Tuesday, January 22, 2008

Irrational Exuberance?

Having kept an eye on the markets all day, I have observed some interesting things. Benny and Co. dropped the discount rate by 3/4 percent just before the NYSE opened. This was a panic move on the Fed's part due to the stunning losses all over the rest of the world on Monday, while America's markets slept. Aside from Monday's huge declines overseas, the ASX (which is 16 hours ahead of us here -- they closed on Tuesday afternoon at 4PM while it was still 2AM in New York) dropped again on Tuesday, as did the TSE in Tokyo. Benny and his boys probably did not sleep well last night.

The NYSE opened with a bang. Out of the gate, despite the rate cut, it lost roughly 450 points, then recovered to close 128 points down for the day. I observed something that piqued my curiosity. Bank of America announced a write-down due to its mortgage losses, and a reduction in its projected dividend. Its stock rose nearly 4% during the day. Citigroup, which is showing a higher P/E ratio, declined. When asked about this phenomenon, one who once worked for a brokerage stated that the people who made the buying and selling decisions were the guys who went to college, got C's, and spent their time drinking beer.

Then, today, I got another letter from BofA begging me to borrow some money from them. Just 1.9% through December 2008. Then it would reset to 25.24%. Unless I was a second late with a payment, in which case it would default to 32.24%, immediately. Go suck eggs, Bank of America. You and your predatory shareholders deserve to lose your shorts, and any government idiot that wants to bail you out should be tarred, feathered, and ridden out of town on a rail.

Why so sour? I had some input from two widely divergent sources today. One was Neal Cavuto, explaining why the government should let the market correct itself without any outside help. I could agree to that, but his reasoning was off. He pointed to the figures that show 3% growth in the economy and only 5% unemployment as evidence the economy was healthy enough to take care of itself. The other source made no reference to bailouts, but pointed out that huge numbers of people who were unemployed would never be visible to the unemployment bean counters. Again, on target, but there is a different reason for it in my mind.

Current tax law with lax immigration enforcement drove many of the tradespeople into "self employment", operating as "contract labor". The cost of employment taxes has been a burden for the small business person, and competition from the "paperless workforce" has driven down wages. Those self employed people in construction and all other aspects of real estate are now looking for work. They cannot collect unemployment. Their numbers are larger than the government can admit, because they never made it onto the radar in the first place -- they were skillfully evading the tax laws.

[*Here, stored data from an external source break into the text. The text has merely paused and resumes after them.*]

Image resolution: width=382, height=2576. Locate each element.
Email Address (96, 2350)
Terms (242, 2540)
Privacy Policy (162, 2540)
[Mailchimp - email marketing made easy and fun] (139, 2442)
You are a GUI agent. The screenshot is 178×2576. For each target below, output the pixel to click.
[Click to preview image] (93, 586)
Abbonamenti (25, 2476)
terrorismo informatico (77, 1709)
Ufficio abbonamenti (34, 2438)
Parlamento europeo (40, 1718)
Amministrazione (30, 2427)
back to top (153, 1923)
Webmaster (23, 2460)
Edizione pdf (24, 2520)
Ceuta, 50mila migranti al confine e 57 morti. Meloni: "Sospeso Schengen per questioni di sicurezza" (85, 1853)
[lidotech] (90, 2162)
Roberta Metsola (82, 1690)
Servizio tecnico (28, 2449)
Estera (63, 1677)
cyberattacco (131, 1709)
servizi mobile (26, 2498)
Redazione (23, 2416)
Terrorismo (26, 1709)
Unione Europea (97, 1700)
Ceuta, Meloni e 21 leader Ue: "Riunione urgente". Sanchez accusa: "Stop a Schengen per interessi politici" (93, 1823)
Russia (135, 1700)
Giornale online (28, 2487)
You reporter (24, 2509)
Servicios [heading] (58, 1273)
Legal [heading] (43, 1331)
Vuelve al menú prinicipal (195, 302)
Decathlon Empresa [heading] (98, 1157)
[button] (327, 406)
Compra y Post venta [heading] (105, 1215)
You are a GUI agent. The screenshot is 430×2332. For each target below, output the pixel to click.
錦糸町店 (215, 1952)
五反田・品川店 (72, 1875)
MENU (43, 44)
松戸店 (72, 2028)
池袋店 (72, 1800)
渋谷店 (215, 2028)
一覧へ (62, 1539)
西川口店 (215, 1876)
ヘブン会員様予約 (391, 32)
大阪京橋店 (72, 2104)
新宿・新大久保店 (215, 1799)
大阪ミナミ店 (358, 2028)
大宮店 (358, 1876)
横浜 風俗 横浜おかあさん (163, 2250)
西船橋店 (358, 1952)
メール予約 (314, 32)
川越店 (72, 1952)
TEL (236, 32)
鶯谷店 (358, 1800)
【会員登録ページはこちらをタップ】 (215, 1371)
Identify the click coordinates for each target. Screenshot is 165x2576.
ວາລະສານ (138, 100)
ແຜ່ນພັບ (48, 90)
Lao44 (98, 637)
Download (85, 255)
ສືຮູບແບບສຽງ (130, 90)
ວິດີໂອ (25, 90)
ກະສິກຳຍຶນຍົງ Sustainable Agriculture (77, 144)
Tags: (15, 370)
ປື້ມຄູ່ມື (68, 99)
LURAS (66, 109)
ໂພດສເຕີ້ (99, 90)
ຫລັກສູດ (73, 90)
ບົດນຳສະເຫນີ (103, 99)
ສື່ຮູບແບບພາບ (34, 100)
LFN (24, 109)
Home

However, they were a substantial part of the consumer economy. While they exercised as many loopholes as possible to avoid taxes, their deductible expenditures were accounting for a significant chunk of consumer spending. They are no longer generating income to deduct against; they are not buying the cars and trucks and services they previously needed to buy in order to keep down their FICA "contributions", and that, in turn, is causing layoffs in other segments of the economy.

Mind you, I have no figures to prove this. I am going on gut feeling, and observations over the "back fence" of the economy. But I think Cavuto is very wrong in his assessment of the health of the economy, despite being right in his understanding that government tinkering with markets will do nothing but work greater hardship in the long run. It might make a good graduate thesis in economics, however. Yoo-hoo, Axlebender -- are you listening?

Meanwhile, in the Far East, it is Wednesday morning. Both the ASX and TSE are up from yesterday, and have almost gained back Tuesday's losses, but they are still below their Monday closing!. When I get up in the morning, I'll have to check on how they did overnight. If they cannot gain back some of Monday's losses, it could foreshadow a Wicked Wednesday in New York.